# McAfee won't install



## rcoups (Feb 10, 2002)

A co-worker bought a Gateway (AMD dual core,Vista). All was well until his McAfee version expired. Now he can't install a downloaded version or the store bought version. Neither will proceed past a blank window after invoking the set up routine. I ran Ad Aware, Spybot S&D, Spyware Doctor and Trojan Remover. Nothing nasty was revealed. After many hours, I left him with a free version of AVG and best wishes. 

He, of course, really wants McAfee to work since he has paid for it twice now.

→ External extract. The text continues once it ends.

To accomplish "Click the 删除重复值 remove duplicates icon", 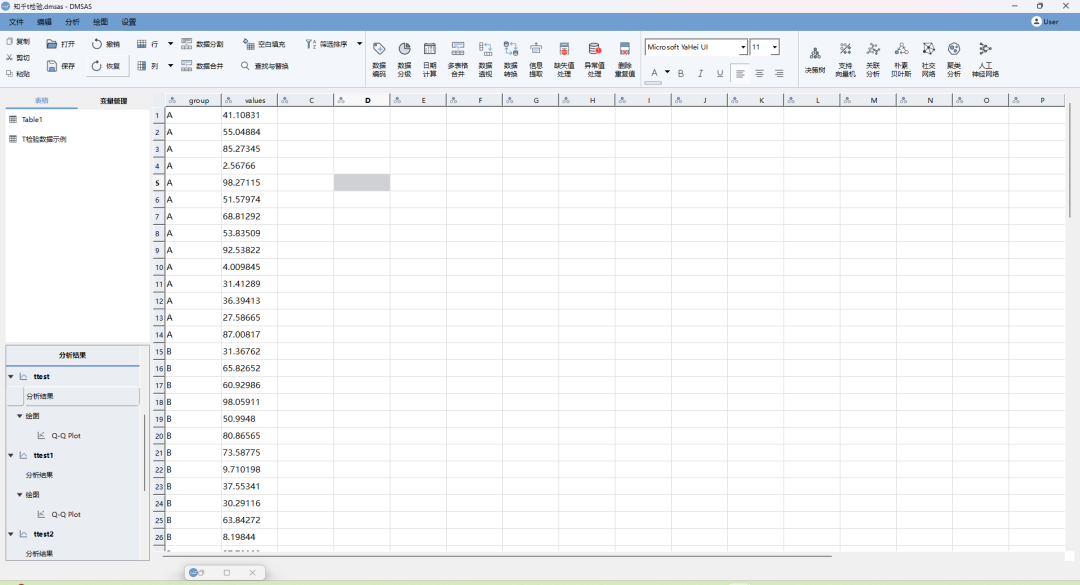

Windows Defender was present while his pre-installed McAfee was working, but could it be preventing a new installation ? If not, any other ideas? Thanks in advance.


----------



## golferbob (May 18, 2004)

use the tool below to uninstall mcafee ,restart , then try to install the new.

http://www.majorgeeks.com/McAfee_Consumer_Product_Removal_Tool_d5420.html


----------



## stantley (May 22, 2005)

Uninstall Windows Defender and AdAware, then try reinstalling McAfee. If you still have a problem, uninstall Spyware Doctor. Once McAfee is installed you can try reinstalling AdAware and Spyware Doctor. I wouldn't bother reinstalling Defender.


----------